Come si legge nella sentenza, «a giudizio di questa Corte, l’interpretazione proposta deve essere rigettata. In primo luogo, posto che non è in discussione che la lavoratrice si trovasse in situazione di incapacità temporanea, una violazione della buona fede in tale circostanza potrebbe verificarsi in due modi: simulando una malattia oppure svolgendo attività che ritardino o impediscano la guarigione. La sola pubblicazione di alcuni video, secondo il parere di questo Tribunale, non costituisce una base sufficiente per concludere che la lavoratrice stesse simulando una malattia, poiché la pubblicazione occasionale di brevi video non è in contraddizione con la patologia dichiarata. In altre parole, ciò non implica necessariamente che la lavoratrice stesse fingendo di essere malata. Per altro verso, neppure vi sono elementi per ritenere che tali pubblicazioni possano condizionare o ritardare il processo di guarigione, giacché, considerando la natura della malattia, non v’è certezza circa la sussistenza di una correlazione diretta. Di conseguenza, se la violazione della buona fede contrattuale, in queste situazioni, richiede la presenza di un comportamento fraudolento ai danni dell’azienda, tale circostanza non si verifica nel caso in esame, il che conduce al rigetto del ricorso».

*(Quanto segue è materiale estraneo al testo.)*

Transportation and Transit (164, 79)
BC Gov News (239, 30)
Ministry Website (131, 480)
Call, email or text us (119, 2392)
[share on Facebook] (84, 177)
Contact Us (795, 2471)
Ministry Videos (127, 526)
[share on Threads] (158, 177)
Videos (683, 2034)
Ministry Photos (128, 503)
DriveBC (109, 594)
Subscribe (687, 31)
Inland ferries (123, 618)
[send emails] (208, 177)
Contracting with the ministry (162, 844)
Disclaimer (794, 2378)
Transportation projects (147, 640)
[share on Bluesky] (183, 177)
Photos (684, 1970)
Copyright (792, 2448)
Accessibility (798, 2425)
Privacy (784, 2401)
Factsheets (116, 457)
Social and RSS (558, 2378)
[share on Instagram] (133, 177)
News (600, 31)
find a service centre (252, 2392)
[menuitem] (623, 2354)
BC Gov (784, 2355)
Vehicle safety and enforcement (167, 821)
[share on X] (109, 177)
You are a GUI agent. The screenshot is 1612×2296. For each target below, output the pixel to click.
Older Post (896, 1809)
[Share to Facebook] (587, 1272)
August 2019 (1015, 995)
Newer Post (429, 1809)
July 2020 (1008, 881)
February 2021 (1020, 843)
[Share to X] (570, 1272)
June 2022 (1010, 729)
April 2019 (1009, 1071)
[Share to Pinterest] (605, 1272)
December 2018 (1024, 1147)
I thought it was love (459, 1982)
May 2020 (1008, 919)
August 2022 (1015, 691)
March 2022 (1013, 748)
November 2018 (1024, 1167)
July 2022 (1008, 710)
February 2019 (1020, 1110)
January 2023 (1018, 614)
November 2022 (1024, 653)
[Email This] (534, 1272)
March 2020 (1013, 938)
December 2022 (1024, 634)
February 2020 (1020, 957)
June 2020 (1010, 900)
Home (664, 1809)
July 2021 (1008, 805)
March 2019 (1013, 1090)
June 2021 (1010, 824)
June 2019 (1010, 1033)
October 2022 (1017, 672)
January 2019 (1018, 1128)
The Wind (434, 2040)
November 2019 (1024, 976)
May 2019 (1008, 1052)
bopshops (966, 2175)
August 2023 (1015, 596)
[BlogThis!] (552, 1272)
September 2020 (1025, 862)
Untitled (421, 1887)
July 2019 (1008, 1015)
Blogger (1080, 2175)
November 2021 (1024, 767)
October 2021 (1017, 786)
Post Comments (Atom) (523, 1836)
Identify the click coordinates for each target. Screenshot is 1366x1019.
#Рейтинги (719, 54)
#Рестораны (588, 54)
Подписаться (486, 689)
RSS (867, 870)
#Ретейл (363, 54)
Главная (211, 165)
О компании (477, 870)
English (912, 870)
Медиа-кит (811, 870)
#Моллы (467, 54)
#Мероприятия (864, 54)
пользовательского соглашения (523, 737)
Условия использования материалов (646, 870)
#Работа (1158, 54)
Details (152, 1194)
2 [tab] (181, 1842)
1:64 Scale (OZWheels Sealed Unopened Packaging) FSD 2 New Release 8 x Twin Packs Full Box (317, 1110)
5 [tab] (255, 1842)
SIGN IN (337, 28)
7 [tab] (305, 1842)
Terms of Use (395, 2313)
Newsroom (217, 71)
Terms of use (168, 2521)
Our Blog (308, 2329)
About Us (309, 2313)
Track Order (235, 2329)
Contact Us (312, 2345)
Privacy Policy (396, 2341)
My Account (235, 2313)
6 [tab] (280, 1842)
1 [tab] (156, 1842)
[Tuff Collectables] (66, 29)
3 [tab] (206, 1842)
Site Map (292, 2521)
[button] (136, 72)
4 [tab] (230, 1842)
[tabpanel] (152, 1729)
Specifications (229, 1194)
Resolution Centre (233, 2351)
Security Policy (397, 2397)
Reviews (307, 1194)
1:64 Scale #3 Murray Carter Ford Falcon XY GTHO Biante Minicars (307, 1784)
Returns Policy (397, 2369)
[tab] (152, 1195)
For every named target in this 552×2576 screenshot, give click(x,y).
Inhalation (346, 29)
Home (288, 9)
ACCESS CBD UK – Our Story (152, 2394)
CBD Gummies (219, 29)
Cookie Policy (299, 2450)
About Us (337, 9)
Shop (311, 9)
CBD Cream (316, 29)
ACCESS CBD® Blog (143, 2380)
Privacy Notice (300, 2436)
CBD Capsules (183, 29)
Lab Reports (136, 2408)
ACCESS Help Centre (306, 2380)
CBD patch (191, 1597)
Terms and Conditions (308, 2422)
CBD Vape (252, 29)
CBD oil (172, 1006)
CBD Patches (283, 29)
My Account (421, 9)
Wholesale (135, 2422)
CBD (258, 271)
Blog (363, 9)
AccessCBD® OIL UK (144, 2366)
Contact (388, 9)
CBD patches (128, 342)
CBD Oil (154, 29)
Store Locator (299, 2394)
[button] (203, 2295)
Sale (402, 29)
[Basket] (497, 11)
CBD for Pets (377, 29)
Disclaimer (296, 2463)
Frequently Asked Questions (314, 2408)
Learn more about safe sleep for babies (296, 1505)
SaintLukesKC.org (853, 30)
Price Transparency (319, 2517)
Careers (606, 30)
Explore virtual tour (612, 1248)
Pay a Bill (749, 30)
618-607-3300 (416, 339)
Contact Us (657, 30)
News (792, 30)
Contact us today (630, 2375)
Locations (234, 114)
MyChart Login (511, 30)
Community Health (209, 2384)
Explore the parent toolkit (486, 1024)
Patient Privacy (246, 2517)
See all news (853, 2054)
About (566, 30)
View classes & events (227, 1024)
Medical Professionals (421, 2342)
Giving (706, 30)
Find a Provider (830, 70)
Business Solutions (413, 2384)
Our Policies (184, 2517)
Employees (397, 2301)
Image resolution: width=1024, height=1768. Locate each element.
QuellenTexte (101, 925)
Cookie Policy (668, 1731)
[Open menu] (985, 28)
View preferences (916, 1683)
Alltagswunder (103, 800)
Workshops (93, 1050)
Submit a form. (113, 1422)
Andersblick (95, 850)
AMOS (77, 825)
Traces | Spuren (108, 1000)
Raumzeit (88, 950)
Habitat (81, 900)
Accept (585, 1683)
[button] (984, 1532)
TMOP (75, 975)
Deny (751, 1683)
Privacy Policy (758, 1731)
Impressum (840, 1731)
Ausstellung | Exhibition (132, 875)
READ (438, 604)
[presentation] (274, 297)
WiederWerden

In buona sostanza, non vi era prova, a parere dell’organo giudicante, che la lavoratrice stesse simulando la sua malattia o che l’attività sui social interferisse con il suo processo di guarigione. La pubblicazione sporadica di video non dimostrava un impatto negativo sulla sua condizione di ansia, né esisteva alcuna evidenza che l’attività di influencer avesse ritardato la sua guarigione.
Si tratta, dunque, di una sentenza che rappresenta un importante precedente per i lavoratori in malattia che svolgono attività collaterali e che sottolinea, altresì, l’importanza di valutare caso per caso se un’attività extra-lavorativa possa realmente interferire con il processo di guarigione.